WHAT THIS EXERCISE ASKS –
- a) In the FLO/EMC passage, in what month and year was the new product released?
- b) Quote the FLO/EMC passage between "offers a number" and "we had anticipated.", inclusive.
- c) Write the next part of the FLO/EMC passage, picking up after its final sentence.
* Start EXCERPTED PASSAGE *
During 2003 we released what is effectively a wholly new EMC product. This
replaces the earlier stand-alone version of FLO/EMC, and now offers EMC analysis
capabilities within the FLOTHERM product architecture. This "merged product"
offers a number of major benefits:- it provides the user with the improved user
interface available in Flomerics' core products; it enables users to share data
models between FLO/EMC and FLOTHERM (facilitating investigation of the
often-necessary trade-offs between thermal and EMC design changes); and it
ensures that future investments in the FLOTHERM code series also benefit FLO/
EMC.
This new product was released in June 2003. A number of customers have adopted
it enthusiastically, and are beginning to benefit from the design efficiencies
of using it alongside FLOTHERM - in one case, citing 20% saving in
time-to-market(5). However, it has to be said that the level of business
achieved in the early stages of this new product release has been disappointing
(a contraction of 12% for the year as a whole), reflecting a more limited rate
of adoption by the market than we had anticipated.
There are a number of factors underlying this. First and foremost, it is worth
emphasising that, with FLO/EMC (and particularly with this latest release) we
are creating a wholly new market, from scratch. The software addresses a
critical, and growing, industry need - and, by being first and creating the
market, we have excellent opportunities to establish a strong market leadership
(as we did with FLOTHERM). However, one characteristic of the "missionary stage"
of the launch of a new product of this kind is the need for a period of learning
and education, before customers are ready to adopt the new product
wholeheartedly, and to adapt their design methodologies accordingly. This can
take time - and can be difficult to predict.
The second factor affecting the rate of adoption of FLO/EMC is, we believe, the
general state of the industry. Even as electronics companies move into the
present recovery, they remain cautious about new commitments (in expenditure, or
in "doing things differently"), which makes them less receptive to new solutions
(even to current, pressing problems) than they would be in more normal times.
* End EXCERPTED PASSAGE *
* Start MATERIAL *
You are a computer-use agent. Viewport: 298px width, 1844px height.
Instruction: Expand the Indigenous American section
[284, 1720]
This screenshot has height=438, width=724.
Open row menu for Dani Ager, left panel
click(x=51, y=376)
* End MATERIAL *
* Start MATERIAL *
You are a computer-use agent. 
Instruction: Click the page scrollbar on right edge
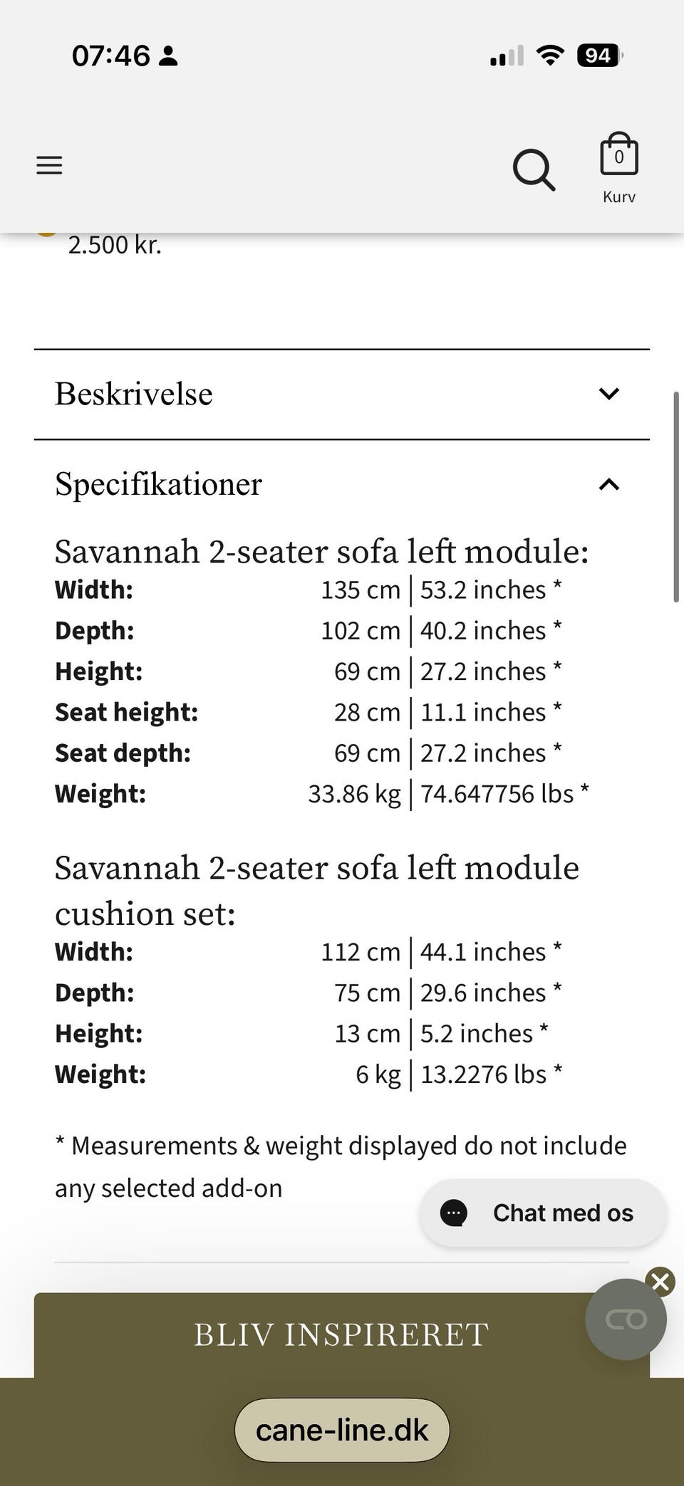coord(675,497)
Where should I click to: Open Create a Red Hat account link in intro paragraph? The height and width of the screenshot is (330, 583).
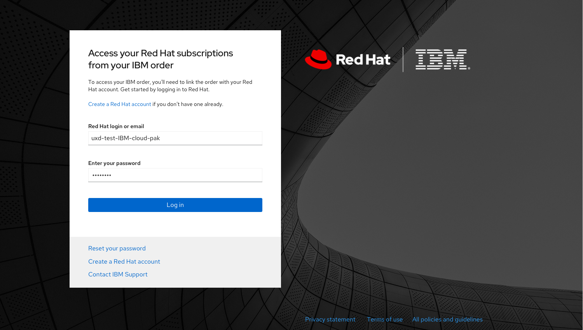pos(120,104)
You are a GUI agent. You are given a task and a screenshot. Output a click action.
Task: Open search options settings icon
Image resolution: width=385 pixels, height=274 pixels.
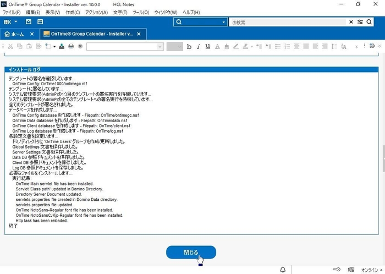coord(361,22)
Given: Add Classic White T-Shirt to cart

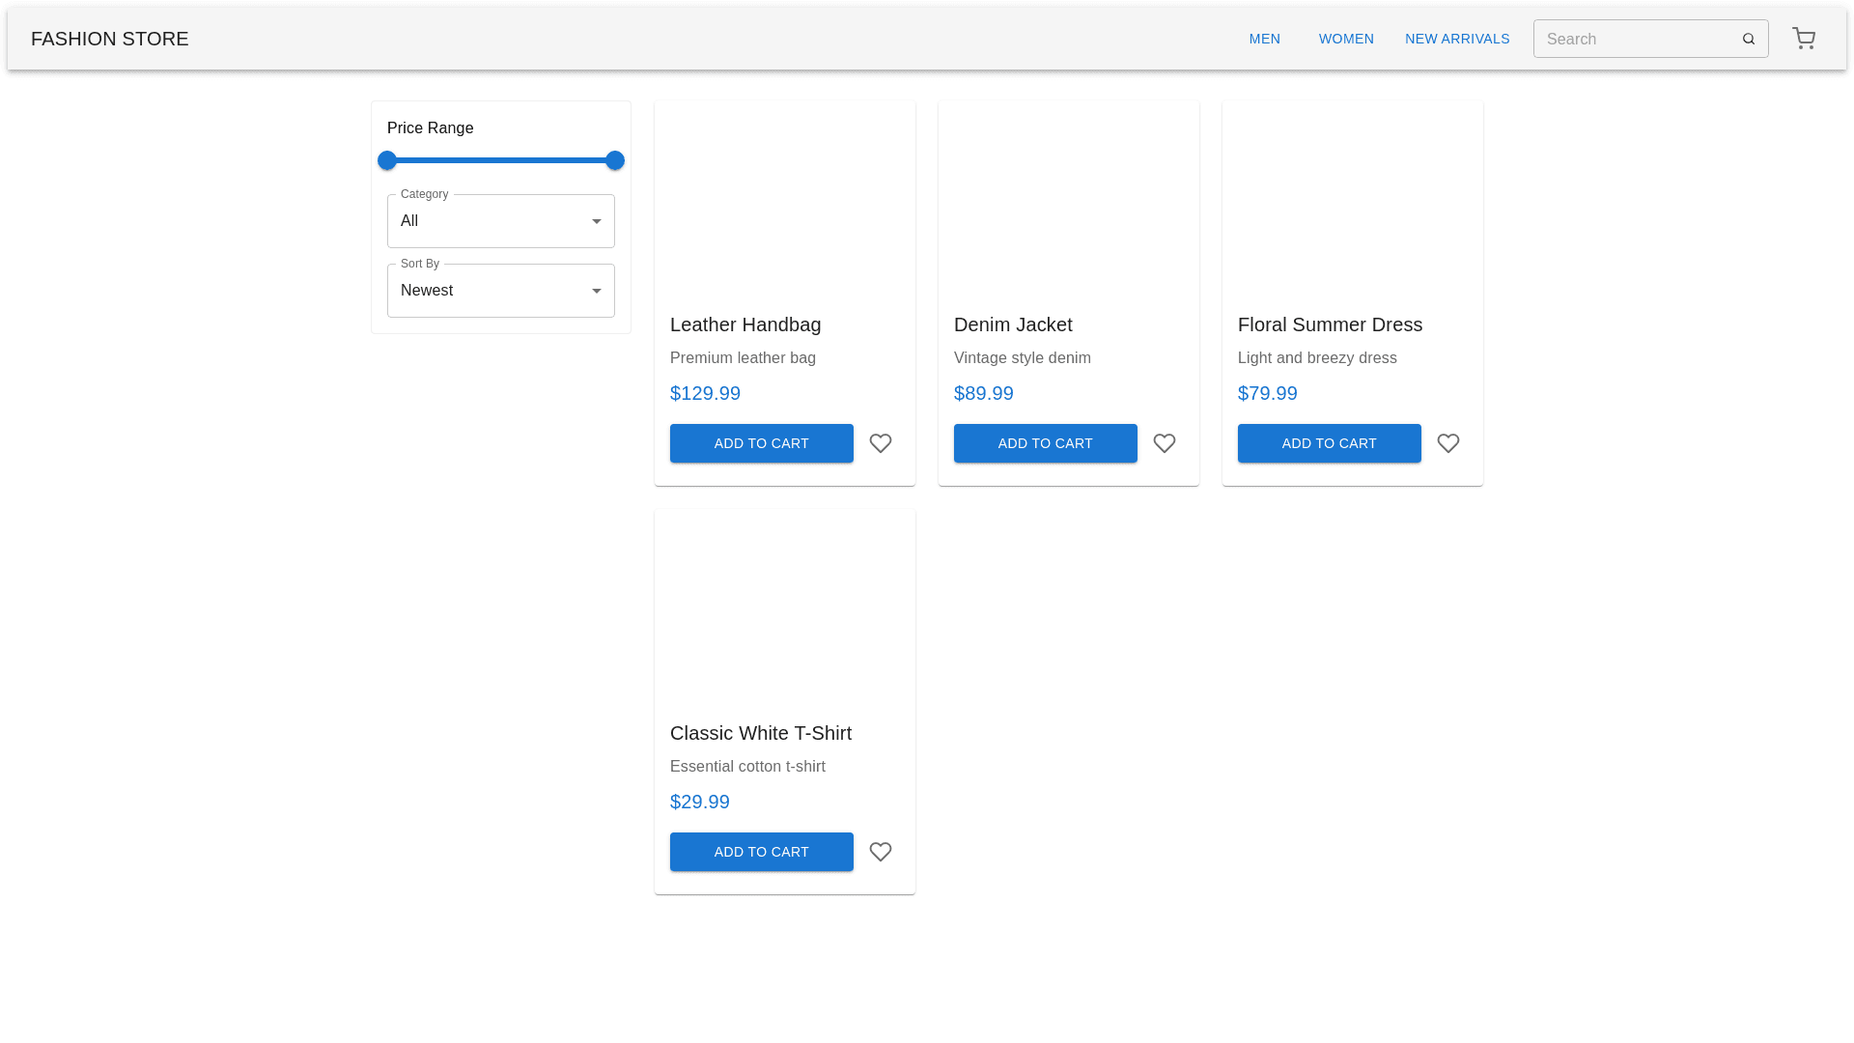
* End MATERIAL *
* Start MATERIAL *
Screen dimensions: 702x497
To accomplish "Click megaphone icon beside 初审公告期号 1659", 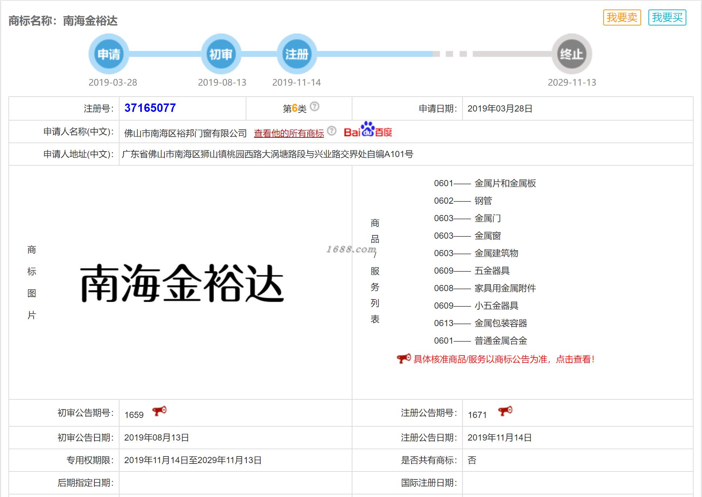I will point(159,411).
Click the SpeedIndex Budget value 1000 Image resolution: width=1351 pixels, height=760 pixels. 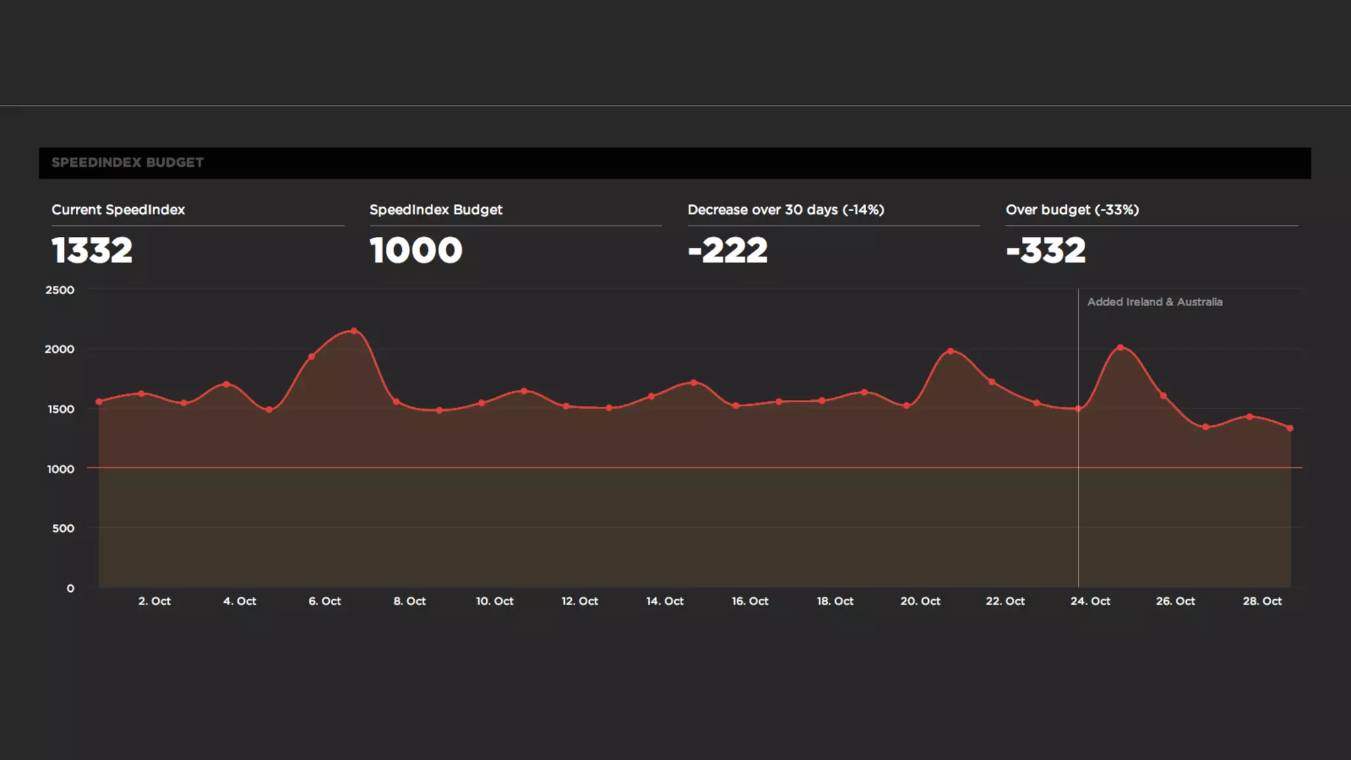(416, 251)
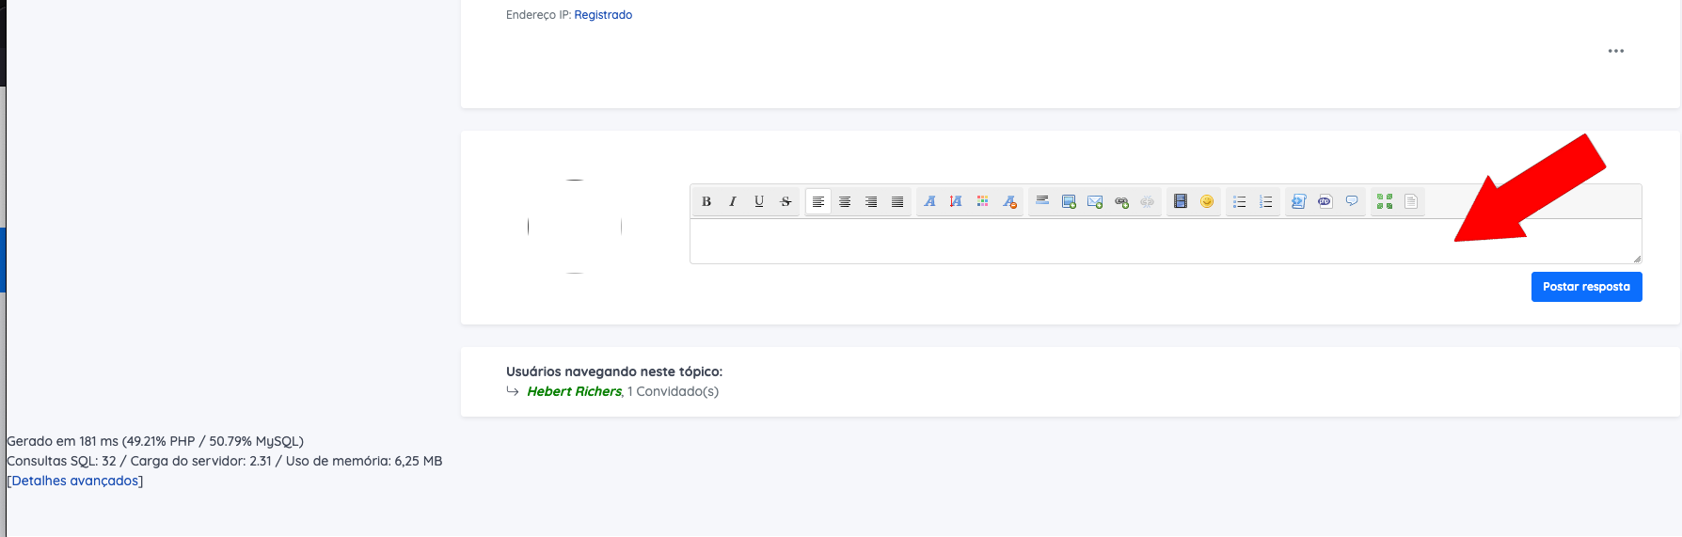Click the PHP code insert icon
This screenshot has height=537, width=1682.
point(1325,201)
* End MATERIAL *
OUTPUTS IN ORDER –
- a) June 2003.

- b)
offers a number of major benefits:- it provides the user with the improved user
interface available in Flomerics' core products; it enables users to share data
models between FLO/EMC and FLOTHERM (facilitating investigation of the
often-necessary trade-offs between thermal and EMC design changes); and it
ensures that future investments in the FLOTHERM code series also benefit FLO/
EMC.
This new product was released in June 2003. A number of customers have adopted
it enthusiastically, and are beginning to benefit from the design efficiencies
of using it alongside FLOTHERM - in one case, citing 20% saving in
time-to-market(5). However, it has to be said that the level of business
achieved in the early stages of this new product release has been disappointing
(a contraction of 12% for the year as a whole), reflecting a more limited rate
of adoption by the market than we had anticipated.

- c)
We believe that these are the main factors limiting the rate of adoption of the
new release of FLO/EMC. However, underlying this, the messages from the market
are strongly positive. There is a recognised - and increasing - need for EMC
design analysis as an integral part of the electronics design process; and,
currently, FLO/EMC is unique in offering the required capabilities. We are in
the exceptional position of being already in ongoing contact with the primary
potential market - the FLOTHERM user base - for which the links to FLOTHERM
offer substantial additional benefits. As successful experience of FLO/EMC usage
grows, and market awareness increases, we are confident that the rate of
adoption will accelerate.
TO SUM UP
In summary - we are beginning to see the benefits of the market recovery in the
electronics industries. It does, however, remain difficult to predict how
quickly the full impact of the increasing market confidence will flow through to
Flomerics business.
In the longer term, we anticipate a return to sustainable growth in the FLOTHERM
business (in which we have retained our global market leadership) - and we do
see significant additional, complementary market opportunities for FLO/EMC and
for the new modular thermal product FLO/PCB. We are currently focussed on - and
committed to - realising these exciting growth opportunities.
David Tatchell
Chief Executive
11 March 2004
OPERATING & FINANCIAL REVIEW
Areas of operation
The Group's head office and research and development function is located in
Hampton Court in the UK. In the US, which in 2003 accounted for 48% (2002:50%)
of the Group's revenue, there are four sales and support offices. In addition
there are four offices in Europe and three offices in the Asia Pacific region.
In 2004 a new sales and off-shore development office will be opened in India.
Performance in 2003
A summary of the trading performance is given in the Chairman's Statement.
Early in 2003 we identified that our internal revenue expectations for the year
were unlikely to be met and the cost base was further reduced in order to manage
this situation. The result of this and earlier cost cuts was that administrative
costs were reduced by 10% compared to 2002. Cost of sales came down in absolute
terms but also as a percentage of turnover, largely due to the latest version of
our software which has saved on royalties payable to third party providers.
However, the cost reductions did not compensate sufficiently for the decrease in
turnover of 13% and as a result the operating margin decreased from 6.0% in 2002
to 3.8% in 2003. This margin it should be noted was considerably impacted by the
weaker dollar relative to sterling.
Other income has increased from £26,000 to £101,000, partly because of more
interest received on the higher cash balances but also because of rent received
(of £46,000) from the Group's freehold property purchased in 2001. A short-term
tenant for this building was found in April.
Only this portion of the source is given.